Top of Given entries

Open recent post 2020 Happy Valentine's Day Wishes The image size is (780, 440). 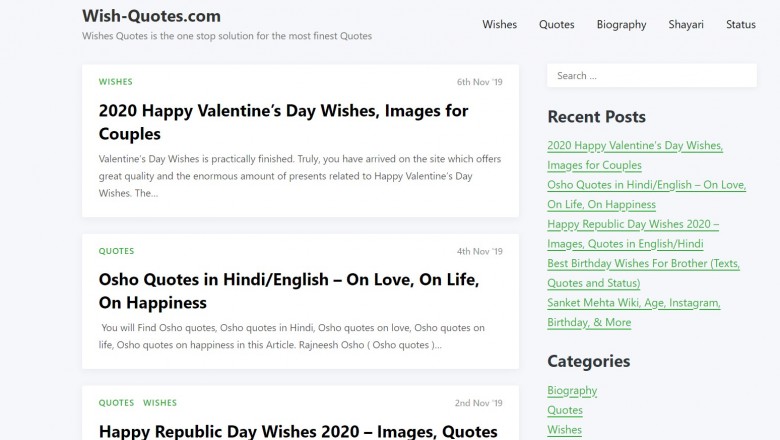click(634, 146)
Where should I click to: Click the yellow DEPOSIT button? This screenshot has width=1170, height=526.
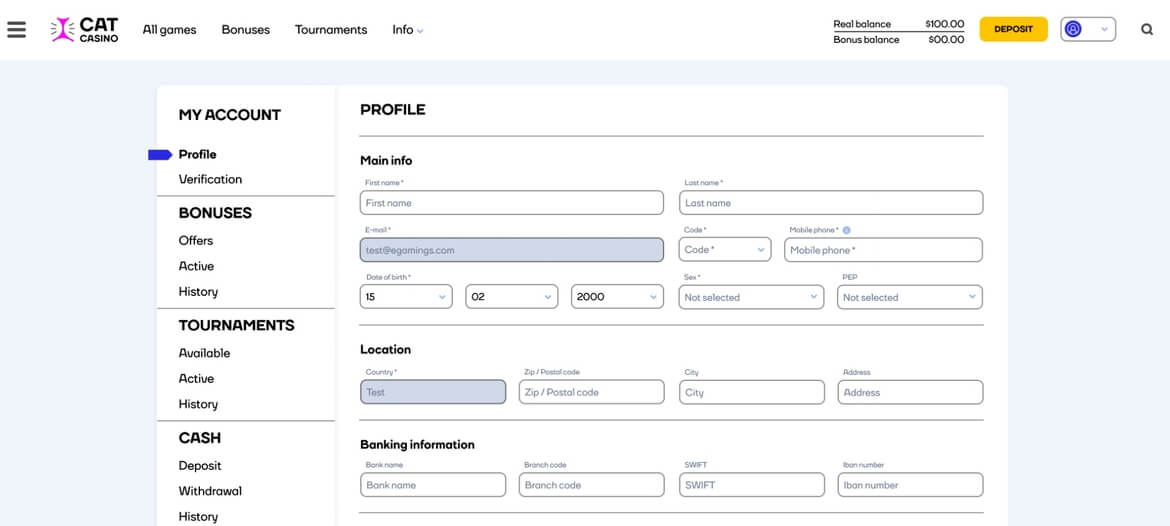pyautogui.click(x=1013, y=29)
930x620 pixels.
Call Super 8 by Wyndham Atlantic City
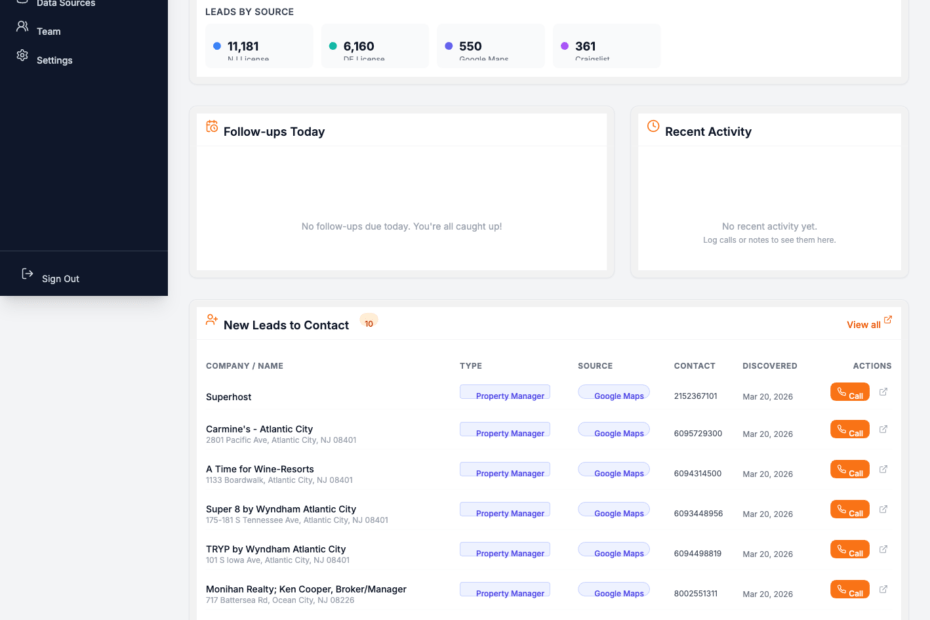849,510

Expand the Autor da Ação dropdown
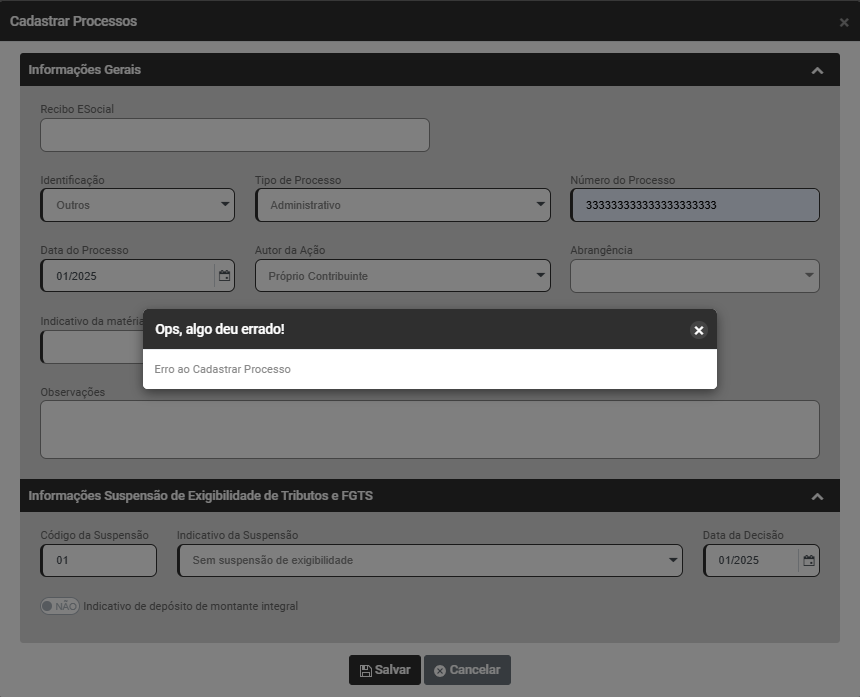(x=402, y=276)
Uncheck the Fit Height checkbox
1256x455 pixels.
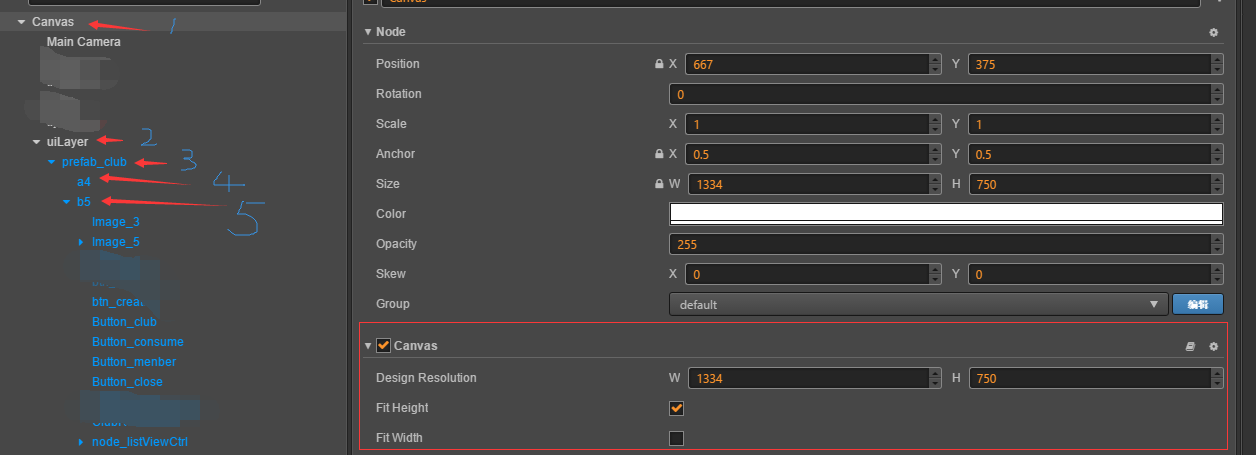[x=676, y=408]
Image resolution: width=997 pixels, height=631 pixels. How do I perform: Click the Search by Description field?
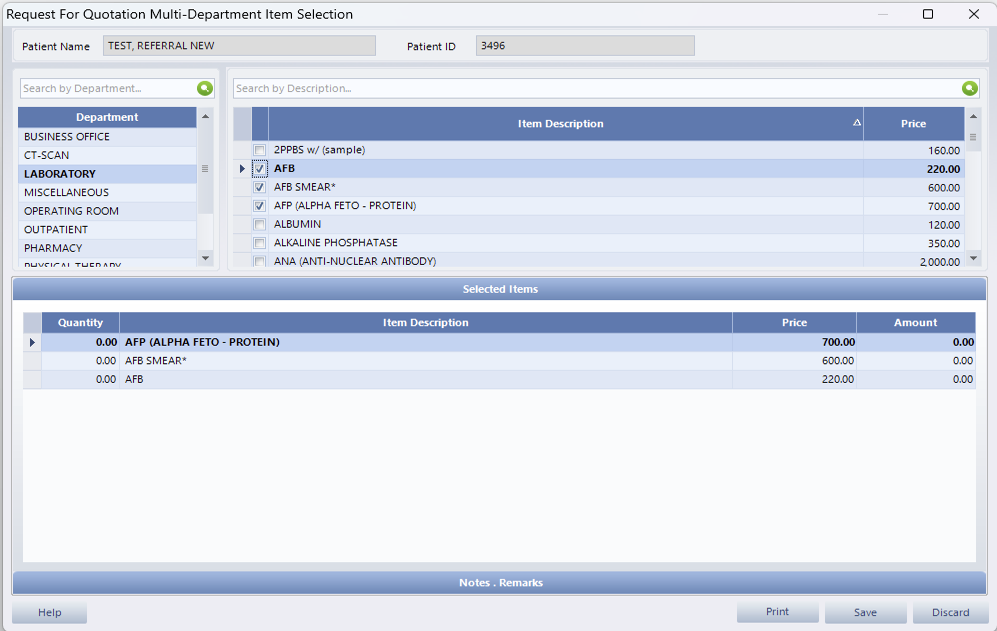coord(595,88)
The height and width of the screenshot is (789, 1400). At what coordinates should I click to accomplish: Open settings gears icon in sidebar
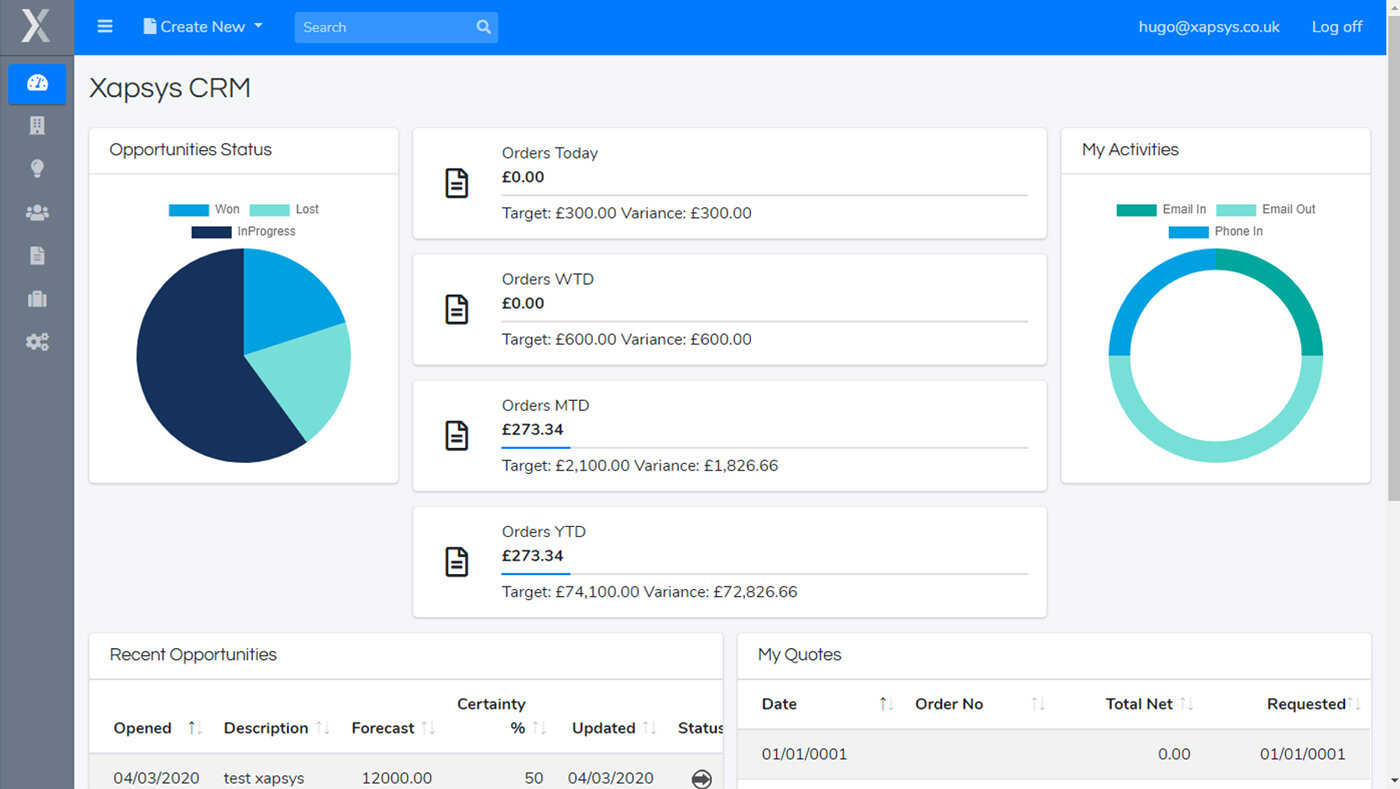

Bottom of Given entries

- **Problem**
Copy nothing but the lines from the line holding "Uncheck the Fit Height checkbox" through the last line of the entries, exactly, while leaving out the pictures.

- **Written answer**
Uncheck the Fit Height checkbox
1256x455 pixels.
[x=676, y=408]
Image resolution: width=997 pixels, height=631 pixels. How do I perform: Click the Search by Description field?
coord(595,88)
The height and width of the screenshot is (789, 1400). At what coordinates should I click to accomplish: Open settings gears icon in sidebar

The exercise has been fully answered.